* **WHAT THE EXERCISE ASKS**: According to the source passage on standards for youth program services, under what conditions is an intervention discontinued immediately?

* **SOURCE PASSAGE**:
******************************

Self-Study Evidence On-Site Evidence On-Site Activities
    • Service philosophy
    • Procedures for the use of therapeutic interventions
    • Policies for prohibited interventions
    • Documentation of training and/or certification related to therapeutic interventions
    • Interview:
      1. Clinical or program director
      2. Relevant personnel
      3. Individuals or families served
    • Review Case Records

  • CA-YPS 1.01

    The program is guided by a philosophy that provides a logical basis for the services and support to be delivered to youth in a trauma-informed and culturally and linguistically competent manner, based on program goals and the best available evidence of service effectiveness.


  • FP
    CA-YPS 1.02

    Prior to providing any therapeutic interventions, the organization: 

    1. explains any benefits, risks, side effects, and alternatives to the youth or a primary caregiver;
    2. obtains the written, informed consent of the individual and his/her primary caregiver;
    3. ensures that personnel receive sufficient training, and/or certification when it is available; and
    4. monitors the use and effectiveness of such interventions.

    Interpretation: Organizations that choose to engage in modalities or interventions that do not have an established evidence base should ensure that practices do not cause physical or psychological harm by demonstrating in their procedures that they have acknowledged the potential risks of implementing such methods and subsequently taken appropriate measures to minimize risks.


  • FP
    CA-YPS 1.03

    Organization policy prohibits:

    1. corporal punishment;
    2. the use of aversive stimuli;
    3. interventions that involve withholding nutrition or hydration, or that inflict physical or psychological pain;
    4. the use of demeaning, shaming, or degrading language or activities;
    5. forced physical exercise to eliminate behaviours;
    6. unwarranted use of invasive procedures or activities as a disciplinary action;
    7. punitive work assignments;
    8. punishment by peers; and
    9. group punishment or discipline for individual behaviour.


  • FP
    CA-YPS 1.04

    An intervention is discontinued immediately if it produces adverse side effects or is deemed unacceptable according to prevailing professional standards.

******************************

(Collected data)
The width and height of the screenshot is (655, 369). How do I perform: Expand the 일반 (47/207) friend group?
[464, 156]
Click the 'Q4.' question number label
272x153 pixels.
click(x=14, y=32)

******************************

* **TASK ANSWER**: An intervention is discontinued immediately if it produces adverse side effects or is deemed unacceptable according to prevailing professional standards.